A Nasa anunciou na segunda-feira (20) que irá reabrir o contrato principal de pouso lunar dos Estados Unidos, originalmente concedido à SpaceX, após crescentes atrasos no desenvolvimento da Starship, o módulo que levaria astronautas à Lua em 2027. A decisão marca uma guinada estratégica no programa Artemis, que busca devolver humanos à superfície lunar pela primeira vez desde 1972.
Uma nova corrida pela Lua
O chefe interino da Nasa e Secretário de Transportes dos EUA, Sean Duffy, afirmou em entrevista à Fox News que a agência agora aceitará novas propostas de empresas privadas. “Veremos companhias como a Blue Origin se envolverem — e talvez outras”, disse.
A medida ocorre em meio à pressão crescente dentro da Nasa e da Casa Branca para acelerar o cronograma do Artemis, enquanto a China avança com planos próprios de enviar astronautas à Lua até 2030. Reabrir a licitação significa, na prática, abrir espaço para uma competição direta entre Elon Musk e Jeff Bezos, os dois bilionários que disputam o domínio da nova era espacial.
Atrasos e impaciência com a SpaceX

A SpaceX venceu o contrato em 2021, avaliado hoje em US$ 4,4 bilhões (cerca de R$ 23,7 bilhões), para construir o módulo lunar baseado em sua nave Starship. Desde então, a empresa realizou 11 testes, todos com falhas parciais ou totais, em uma campanha de “teste até a falha” em seu centro de lançamentos em Boca Chica, no Texas.
Embora o veículo tenha alcançado avanços notáveis em propulsão e capacidade de carga, a Nasa se mostra insatisfeita com o ritmo do projeto e teme que o prazo de 2027 possa atrasar “por anos”. “Eles fazem coisas incríveis, mas estão atrasados”, afirmou Duffy.
O presidente Donald Trump, que retornou à Casa Branca em janeiro, tem pressionado a agência a garantir que o primeiro pouso lunar ocorra antes do fim de seu mandato, em 2029.
A Blue Origin de Bezos volta ao jogo

A rival Blue Origin, de Jeff Bezos, parece ser a principal beneficiada pela reabertura do contrato.
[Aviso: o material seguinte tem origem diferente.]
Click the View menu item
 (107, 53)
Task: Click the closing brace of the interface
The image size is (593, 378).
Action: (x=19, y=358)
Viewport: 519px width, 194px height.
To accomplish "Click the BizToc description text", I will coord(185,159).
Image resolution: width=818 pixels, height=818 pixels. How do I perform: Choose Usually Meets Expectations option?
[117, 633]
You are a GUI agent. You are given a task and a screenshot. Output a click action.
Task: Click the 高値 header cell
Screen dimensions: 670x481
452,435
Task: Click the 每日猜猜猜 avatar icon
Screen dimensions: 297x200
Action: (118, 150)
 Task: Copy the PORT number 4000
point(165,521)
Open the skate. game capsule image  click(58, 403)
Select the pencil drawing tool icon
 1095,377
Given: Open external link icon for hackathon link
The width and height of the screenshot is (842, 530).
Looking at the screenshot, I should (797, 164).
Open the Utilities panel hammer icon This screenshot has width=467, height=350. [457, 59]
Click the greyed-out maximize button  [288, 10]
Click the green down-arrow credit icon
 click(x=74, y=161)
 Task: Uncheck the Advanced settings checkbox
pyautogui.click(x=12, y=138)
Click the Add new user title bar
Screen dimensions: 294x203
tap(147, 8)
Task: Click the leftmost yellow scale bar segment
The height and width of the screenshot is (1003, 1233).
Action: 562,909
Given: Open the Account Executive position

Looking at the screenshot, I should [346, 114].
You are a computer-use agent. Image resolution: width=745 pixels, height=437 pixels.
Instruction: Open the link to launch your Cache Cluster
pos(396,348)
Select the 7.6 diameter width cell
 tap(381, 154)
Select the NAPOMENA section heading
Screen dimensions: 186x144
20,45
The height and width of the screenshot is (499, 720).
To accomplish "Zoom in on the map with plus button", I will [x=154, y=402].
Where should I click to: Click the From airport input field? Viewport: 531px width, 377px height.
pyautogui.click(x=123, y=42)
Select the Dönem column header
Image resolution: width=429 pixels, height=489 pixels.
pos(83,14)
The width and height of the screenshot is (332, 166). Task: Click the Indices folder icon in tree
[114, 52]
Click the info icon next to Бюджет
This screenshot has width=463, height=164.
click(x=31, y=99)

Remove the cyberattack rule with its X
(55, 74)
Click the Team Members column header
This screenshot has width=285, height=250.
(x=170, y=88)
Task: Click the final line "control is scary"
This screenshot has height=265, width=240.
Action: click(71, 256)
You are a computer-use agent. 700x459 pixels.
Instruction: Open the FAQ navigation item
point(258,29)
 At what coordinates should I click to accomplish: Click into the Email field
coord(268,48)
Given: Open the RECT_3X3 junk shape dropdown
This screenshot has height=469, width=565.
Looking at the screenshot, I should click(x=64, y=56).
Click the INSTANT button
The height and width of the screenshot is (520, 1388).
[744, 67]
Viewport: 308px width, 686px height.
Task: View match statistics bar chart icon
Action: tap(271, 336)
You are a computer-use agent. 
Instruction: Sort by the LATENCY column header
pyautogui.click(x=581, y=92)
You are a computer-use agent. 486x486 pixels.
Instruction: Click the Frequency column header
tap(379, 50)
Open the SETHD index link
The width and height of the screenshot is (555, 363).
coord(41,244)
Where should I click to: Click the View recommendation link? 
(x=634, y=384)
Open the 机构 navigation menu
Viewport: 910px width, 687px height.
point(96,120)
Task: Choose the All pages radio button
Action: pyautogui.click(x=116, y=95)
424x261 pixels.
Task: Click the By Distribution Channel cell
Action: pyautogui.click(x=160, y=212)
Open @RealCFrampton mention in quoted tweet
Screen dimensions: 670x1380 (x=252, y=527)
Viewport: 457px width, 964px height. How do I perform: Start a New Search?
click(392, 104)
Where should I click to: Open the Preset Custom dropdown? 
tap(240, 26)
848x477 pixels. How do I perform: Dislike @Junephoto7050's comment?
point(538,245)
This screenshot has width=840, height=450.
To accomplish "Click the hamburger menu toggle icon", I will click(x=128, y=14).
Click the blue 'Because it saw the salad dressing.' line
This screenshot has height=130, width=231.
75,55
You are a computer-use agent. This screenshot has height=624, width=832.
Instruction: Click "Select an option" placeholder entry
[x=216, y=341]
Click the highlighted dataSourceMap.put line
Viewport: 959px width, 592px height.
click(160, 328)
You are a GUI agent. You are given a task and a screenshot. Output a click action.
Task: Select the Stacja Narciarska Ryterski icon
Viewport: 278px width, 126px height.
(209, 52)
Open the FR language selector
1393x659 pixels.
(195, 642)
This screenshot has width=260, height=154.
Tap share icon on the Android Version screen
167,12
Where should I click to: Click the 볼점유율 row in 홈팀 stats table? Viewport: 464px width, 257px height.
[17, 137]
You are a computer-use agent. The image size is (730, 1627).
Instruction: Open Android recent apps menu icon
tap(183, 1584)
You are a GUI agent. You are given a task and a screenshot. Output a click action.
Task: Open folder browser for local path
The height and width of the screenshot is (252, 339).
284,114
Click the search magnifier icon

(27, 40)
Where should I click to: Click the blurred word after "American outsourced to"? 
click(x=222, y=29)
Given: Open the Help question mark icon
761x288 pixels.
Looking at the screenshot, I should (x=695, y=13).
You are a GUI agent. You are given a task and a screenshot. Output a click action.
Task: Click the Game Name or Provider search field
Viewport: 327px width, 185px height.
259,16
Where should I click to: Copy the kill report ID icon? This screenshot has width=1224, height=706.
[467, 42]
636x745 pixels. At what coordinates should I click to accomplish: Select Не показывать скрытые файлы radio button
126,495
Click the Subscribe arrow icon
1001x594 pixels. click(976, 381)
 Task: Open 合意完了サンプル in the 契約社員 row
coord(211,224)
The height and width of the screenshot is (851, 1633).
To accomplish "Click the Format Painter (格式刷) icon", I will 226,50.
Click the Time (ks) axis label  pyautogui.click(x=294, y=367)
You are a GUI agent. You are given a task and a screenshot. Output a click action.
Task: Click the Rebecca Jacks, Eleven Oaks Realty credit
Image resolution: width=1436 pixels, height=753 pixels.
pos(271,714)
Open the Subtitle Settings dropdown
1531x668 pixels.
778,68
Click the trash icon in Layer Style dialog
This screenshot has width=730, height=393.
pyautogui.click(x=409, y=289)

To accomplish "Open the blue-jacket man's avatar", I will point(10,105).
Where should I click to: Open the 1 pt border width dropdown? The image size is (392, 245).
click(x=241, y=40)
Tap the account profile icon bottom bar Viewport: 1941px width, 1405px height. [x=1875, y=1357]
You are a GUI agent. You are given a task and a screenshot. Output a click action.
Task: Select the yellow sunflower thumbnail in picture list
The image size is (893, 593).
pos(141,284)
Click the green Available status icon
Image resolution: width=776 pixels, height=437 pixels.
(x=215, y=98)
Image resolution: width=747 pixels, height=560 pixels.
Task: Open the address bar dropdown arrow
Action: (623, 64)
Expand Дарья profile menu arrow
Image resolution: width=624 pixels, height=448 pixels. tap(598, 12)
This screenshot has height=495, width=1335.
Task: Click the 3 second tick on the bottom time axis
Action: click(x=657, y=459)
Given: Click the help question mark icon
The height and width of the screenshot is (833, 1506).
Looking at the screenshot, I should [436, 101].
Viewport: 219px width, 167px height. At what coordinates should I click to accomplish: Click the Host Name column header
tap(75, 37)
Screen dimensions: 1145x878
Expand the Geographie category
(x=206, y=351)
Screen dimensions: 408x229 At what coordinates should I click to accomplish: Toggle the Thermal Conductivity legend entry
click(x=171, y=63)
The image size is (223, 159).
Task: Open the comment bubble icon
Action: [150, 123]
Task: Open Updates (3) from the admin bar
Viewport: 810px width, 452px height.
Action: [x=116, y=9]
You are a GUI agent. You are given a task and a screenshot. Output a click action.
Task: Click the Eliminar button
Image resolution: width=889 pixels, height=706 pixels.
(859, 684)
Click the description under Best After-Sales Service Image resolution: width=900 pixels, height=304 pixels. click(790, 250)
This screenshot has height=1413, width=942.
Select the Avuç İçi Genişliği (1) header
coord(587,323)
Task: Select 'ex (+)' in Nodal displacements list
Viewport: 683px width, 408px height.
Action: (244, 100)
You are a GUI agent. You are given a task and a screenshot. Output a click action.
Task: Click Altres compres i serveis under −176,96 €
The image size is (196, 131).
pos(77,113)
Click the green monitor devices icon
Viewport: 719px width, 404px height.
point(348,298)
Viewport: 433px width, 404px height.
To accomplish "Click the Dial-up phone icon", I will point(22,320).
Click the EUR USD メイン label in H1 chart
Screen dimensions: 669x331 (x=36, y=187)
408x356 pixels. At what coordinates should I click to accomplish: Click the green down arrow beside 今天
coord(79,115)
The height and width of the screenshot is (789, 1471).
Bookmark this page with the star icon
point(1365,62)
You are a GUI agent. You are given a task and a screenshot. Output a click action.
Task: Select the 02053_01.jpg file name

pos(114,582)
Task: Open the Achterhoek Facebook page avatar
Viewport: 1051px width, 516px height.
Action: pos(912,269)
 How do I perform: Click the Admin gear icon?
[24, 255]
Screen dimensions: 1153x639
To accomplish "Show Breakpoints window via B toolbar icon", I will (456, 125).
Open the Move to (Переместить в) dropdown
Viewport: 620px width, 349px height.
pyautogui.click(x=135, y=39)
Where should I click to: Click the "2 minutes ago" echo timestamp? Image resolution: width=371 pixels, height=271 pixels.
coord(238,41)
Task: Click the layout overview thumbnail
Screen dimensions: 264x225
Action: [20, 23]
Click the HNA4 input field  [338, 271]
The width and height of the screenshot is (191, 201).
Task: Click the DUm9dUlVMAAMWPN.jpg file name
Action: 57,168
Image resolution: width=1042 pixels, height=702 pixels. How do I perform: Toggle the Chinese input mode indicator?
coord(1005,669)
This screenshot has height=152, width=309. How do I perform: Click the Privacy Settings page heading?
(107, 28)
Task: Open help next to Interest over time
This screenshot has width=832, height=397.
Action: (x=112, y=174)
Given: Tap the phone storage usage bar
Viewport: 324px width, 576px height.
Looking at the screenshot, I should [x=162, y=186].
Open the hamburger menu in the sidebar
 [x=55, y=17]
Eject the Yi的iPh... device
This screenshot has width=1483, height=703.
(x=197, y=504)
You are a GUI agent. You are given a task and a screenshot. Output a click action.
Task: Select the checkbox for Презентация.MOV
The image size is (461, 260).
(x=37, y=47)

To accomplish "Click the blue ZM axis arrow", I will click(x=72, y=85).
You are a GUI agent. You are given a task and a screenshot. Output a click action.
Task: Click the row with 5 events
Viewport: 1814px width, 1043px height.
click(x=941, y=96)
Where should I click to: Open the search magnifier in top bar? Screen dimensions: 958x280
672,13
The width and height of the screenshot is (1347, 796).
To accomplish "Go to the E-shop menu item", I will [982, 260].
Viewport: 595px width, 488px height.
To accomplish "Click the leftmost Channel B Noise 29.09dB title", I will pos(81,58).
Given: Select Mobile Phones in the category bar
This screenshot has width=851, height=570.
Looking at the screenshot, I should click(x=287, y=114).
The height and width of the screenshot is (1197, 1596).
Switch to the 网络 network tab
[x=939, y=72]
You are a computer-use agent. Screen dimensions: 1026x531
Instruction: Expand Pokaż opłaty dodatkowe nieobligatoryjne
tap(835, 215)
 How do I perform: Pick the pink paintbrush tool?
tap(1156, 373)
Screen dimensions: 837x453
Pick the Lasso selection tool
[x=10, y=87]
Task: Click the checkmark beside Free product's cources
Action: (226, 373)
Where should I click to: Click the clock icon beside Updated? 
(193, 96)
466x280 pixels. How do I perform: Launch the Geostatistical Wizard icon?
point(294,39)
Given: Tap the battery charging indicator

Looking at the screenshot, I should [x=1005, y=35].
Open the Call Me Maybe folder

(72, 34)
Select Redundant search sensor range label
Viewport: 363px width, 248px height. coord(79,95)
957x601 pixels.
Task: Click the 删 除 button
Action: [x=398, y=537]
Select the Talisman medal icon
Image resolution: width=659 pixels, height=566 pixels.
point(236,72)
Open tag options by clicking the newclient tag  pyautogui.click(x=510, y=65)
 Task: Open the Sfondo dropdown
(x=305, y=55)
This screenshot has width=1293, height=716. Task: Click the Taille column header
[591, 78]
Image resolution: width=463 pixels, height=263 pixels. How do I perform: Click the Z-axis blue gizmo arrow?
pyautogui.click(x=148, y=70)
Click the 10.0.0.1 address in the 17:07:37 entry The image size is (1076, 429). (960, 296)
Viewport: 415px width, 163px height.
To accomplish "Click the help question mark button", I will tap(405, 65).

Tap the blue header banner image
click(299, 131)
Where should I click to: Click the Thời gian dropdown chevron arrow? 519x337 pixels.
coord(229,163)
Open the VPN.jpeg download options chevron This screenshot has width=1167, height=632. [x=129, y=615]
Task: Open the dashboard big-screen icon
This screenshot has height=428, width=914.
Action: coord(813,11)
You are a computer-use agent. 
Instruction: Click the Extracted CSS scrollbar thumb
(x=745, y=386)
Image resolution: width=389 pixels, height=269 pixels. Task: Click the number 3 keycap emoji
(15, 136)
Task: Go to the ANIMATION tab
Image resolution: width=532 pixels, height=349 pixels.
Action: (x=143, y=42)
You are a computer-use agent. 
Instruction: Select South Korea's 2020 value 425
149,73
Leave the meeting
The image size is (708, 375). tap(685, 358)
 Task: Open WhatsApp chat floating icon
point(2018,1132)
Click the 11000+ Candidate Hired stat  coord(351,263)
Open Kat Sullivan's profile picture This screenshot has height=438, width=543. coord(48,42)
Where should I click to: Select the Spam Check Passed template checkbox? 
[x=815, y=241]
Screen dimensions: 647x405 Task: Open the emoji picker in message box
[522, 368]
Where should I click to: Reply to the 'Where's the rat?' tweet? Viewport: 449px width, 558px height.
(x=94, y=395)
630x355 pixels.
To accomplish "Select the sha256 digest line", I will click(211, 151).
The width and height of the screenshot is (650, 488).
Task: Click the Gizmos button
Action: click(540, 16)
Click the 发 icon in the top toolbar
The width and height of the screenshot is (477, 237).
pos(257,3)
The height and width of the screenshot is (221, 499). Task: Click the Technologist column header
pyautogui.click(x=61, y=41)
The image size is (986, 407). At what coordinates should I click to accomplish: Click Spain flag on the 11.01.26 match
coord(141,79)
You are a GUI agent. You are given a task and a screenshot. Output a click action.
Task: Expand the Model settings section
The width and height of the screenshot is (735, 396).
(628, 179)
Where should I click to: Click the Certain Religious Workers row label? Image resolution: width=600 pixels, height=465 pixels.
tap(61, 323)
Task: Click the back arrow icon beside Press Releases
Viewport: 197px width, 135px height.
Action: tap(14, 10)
Sua nave Blue Moon, em desenvolvimento na Flórida, já possui um acordo de US$ 3 bilhões com a Nasa para futuras missões Artemis, mas agora poderá disputar também a Artemis 3, planejada como o primeiro pouso tripulado.
A empresa havia protestado em 2021 contra a escolha exclusiva da SpaceX e passou anos fazendo lobby por uma segunda seleção, alegando que a redundância era essencial para a segurança do programa. A nova fala de Duffy, citando diretamente a Blue Origin, indica que essa pressão finalmente surtiu efeito.
Outras candidatas e pressão política
A Lockheed Martin também deve entrar na disputa. O vice-presidente de Exploração Espacial da empresa, Bob Behnken, ex-astronauta da Nasa, confirmou que sua equipe vem conduzindo “análises técnicas e programáticas significativas” para módulos lunares humanos. “Estamos prontos para atender ao pedido do Secretário Duffy e cumprir os objetivos lunares do país”, afirmou em comunicado à Reuters.
A Nasa também solicitou que toda a indústria espacial comercial apresente até 29 de outubro planos detalhados para acelerar pousos lunares e aumentar a cadência de missões. A medida reforça a tentativa da agência de diversificar fornecedores e reduzir riscos após anos de dependência da SpaceX.
Musk minimiza concorrência

Em sua rede social X (antigo Twitter), Elon Musk respondeu com ironia às notícias sobre a reabertura do contrato. “A SpaceX está se movendo como um raio em comparação com o resto da indústria espacial”, escreveu. “A Starship acabará fazendo toda a missão à Lua. Podem anotar.”
A Starship é a peça central não apenas do programa Artemis, mas também dos planos de Musk para colonizar Marte e ampliar o serviço de satélites Starlink.
O futuro do programa Artemis
O Artemis 3, missão que marcaria o retorno humano à Lua, foi planejado originalmente para 2027, mas enfrenta incertezas crescentes. Já a Artemis 2, que fará um voo tripulado ao redor da Lua, continua prevista para 2026 — e pode ser antecipada para fevereiro, segundo fontes ligadas à Nasa.
Enquanto isso, Bezos e o novo CEO da Blue Origin, Dave Limp, vêm mantendo diálogo próximo com o governo Trump. O presidente republicano, em conflito recente com Musk, vê no avanço do programa Artemis uma oportunidade simbólica: colocar novamente a bandeira americana na Lua, meio século depois da Apollo 17.